# Written exercise
Copy out the data below line for line, leaving every character unchanged.

Target position records:

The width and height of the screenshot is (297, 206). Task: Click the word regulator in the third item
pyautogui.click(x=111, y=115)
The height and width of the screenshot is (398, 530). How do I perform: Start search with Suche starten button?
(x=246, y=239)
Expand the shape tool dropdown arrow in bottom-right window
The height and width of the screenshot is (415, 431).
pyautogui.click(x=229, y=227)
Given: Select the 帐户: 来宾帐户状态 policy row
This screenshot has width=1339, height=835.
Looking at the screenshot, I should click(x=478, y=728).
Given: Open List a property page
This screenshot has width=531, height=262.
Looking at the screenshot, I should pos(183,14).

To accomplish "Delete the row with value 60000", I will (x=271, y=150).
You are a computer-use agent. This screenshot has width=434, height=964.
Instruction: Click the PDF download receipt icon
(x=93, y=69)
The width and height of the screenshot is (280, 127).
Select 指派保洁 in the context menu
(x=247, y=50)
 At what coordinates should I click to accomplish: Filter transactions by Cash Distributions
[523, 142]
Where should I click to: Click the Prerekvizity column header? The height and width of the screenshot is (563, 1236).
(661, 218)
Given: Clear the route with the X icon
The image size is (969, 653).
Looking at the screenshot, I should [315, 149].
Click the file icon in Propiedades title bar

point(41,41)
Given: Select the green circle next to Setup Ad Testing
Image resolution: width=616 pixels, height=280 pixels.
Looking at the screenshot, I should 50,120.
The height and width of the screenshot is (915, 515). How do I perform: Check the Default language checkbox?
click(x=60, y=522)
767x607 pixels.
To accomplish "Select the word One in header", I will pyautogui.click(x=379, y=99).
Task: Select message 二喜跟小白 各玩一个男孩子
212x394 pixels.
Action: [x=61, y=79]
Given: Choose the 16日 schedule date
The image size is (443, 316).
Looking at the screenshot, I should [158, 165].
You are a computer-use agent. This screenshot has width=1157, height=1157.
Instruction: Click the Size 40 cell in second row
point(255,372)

# Exercise answer
The width and height of the screenshot is (297, 206). Task: Click the word regulator in the third item
pyautogui.click(x=111, y=115)
The height and width of the screenshot is (398, 530). How do I perform: Start search with Suche starten button?
(x=246, y=239)
Expand the shape tool dropdown arrow in bottom-right window
The height and width of the screenshot is (415, 431).
pyautogui.click(x=229, y=227)
Given: Select the 帐户: 来宾帐户状态 policy row
This screenshot has width=1339, height=835.
Looking at the screenshot, I should click(x=478, y=728).
Given: Open List a property page
This screenshot has width=531, height=262.
Looking at the screenshot, I should pos(183,14).

To accomplish "Delete the row with value 60000", I will (x=271, y=150).
You are a computer-use agent. This screenshot has width=434, height=964.
Instruction: Click the PDF download receipt icon
(x=93, y=69)
The width and height of the screenshot is (280, 127).
Select 指派保洁 in the context menu
(x=247, y=50)
 At what coordinates should I click to accomplish: Filter transactions by Cash Distributions
[523, 142]
Where should I click to: Click the Prerekvizity column header? The height and width of the screenshot is (563, 1236).
(661, 218)
Given: Clear the route with the X icon
The image size is (969, 653).
Looking at the screenshot, I should [315, 149].
Click the file icon in Propiedades title bar

point(41,41)
Given: Select the green circle next to Setup Ad Testing
Image resolution: width=616 pixels, height=280 pixels.
Looking at the screenshot, I should 50,120.
The height and width of the screenshot is (915, 515). How do I perform: Check the Default language checkbox?
click(x=60, y=522)
767x607 pixels.
To accomplish "Select the word One in header", I will pyautogui.click(x=379, y=99).
Task: Select message 二喜跟小白 各玩一个男孩子
212x394 pixels.
Action: [x=61, y=79]
Given: Choose the 16日 schedule date
The image size is (443, 316).
Looking at the screenshot, I should [158, 165].
You are a computer-use agent. This screenshot has width=1157, height=1157.
Instruction: Click the Size 40 cell in second row
point(255,372)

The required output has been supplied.